I took a deep breath in and let it out.
“... God, I am not prepared for this,” I muttered and let my head drop down into my hands.
“We do what we must, regardless of what we feel about the situation.”
“Right, right,” I said before looking back up.
If I had watery spots on my hands or my eyes looked a little redder than usual, then Auntie Ling didn’t comment. Director Ling, though, powered through the emotional turmoil I felt with cold and calculated words.
“You must undergo the ascension ceremony, and become the Chancellor,” she told me with utmost seriousness.
I nodded without answering for a while before I finally steeled myself and looked at my sixty year old aunt and director of the Maskirovka in the eyes.
“Tell me what I need to do.”
She looked at me for a moment before giving me one of her rare smiles.
“Good. You have steeled yourself.
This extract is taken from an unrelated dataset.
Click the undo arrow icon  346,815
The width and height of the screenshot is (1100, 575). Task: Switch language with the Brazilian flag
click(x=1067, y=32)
The very first thing you need to do is steeling your heart for the sake of the Confederation. The very next thing you must do is to purge those who are working against its interests who may take advantage of your ascension.” She brought out a stack of paper from her bag and slid it over the table.
I looked down.
It had Candace’s face on it. I flipped through the second page. It had her husband’s face on it.
“Either eliminate her for the danger she possesses to the confederation or have her give up all claims for herself and her children at the very least,” she said softly.
“... This is Candace, we’re talking about,” I almost growled. I just learned that dad and Rom-bitch died. And now she was here to tell me to kill my last sister? More than that … Aunt Ling liked her the most out of all four siblings.
“And yet she remains a threat to the confederation,” she replied quietly. “My feelings … my desires come after my work as the Director of the Maskirovka ends. And just as I do my job, you must do yours, William. What will you do?”
I stared down at Candace’s face on the paper, and knew that she wanted to change the Capellan Confederation so radically and deeply that it would end the confederation by the end of it, even if she would surrender pieces of it to the Federated Suns.
I remembered from my past life that I had less than two years before the Fourth Succession War broke out.
It would be within my life time that the Kerensky’s Clans will come to invade the Inner Sphere.
I knew that the Capellan Confederation was ready for none of it.
I, who’d given up on everything before and had patiently waited for my meaningless death, wasn’t ready for any of it.
-VB-
3026 September: a jumpship accident ends the lives of Chancellor Maximillian Liao and his daughter Romano Liao above the world of Sarna.
3026 October: William Liao, eldest son of Maximillian Liao, rises to the Chancellorship with the help of Director Chandra Ling of Maskirovka.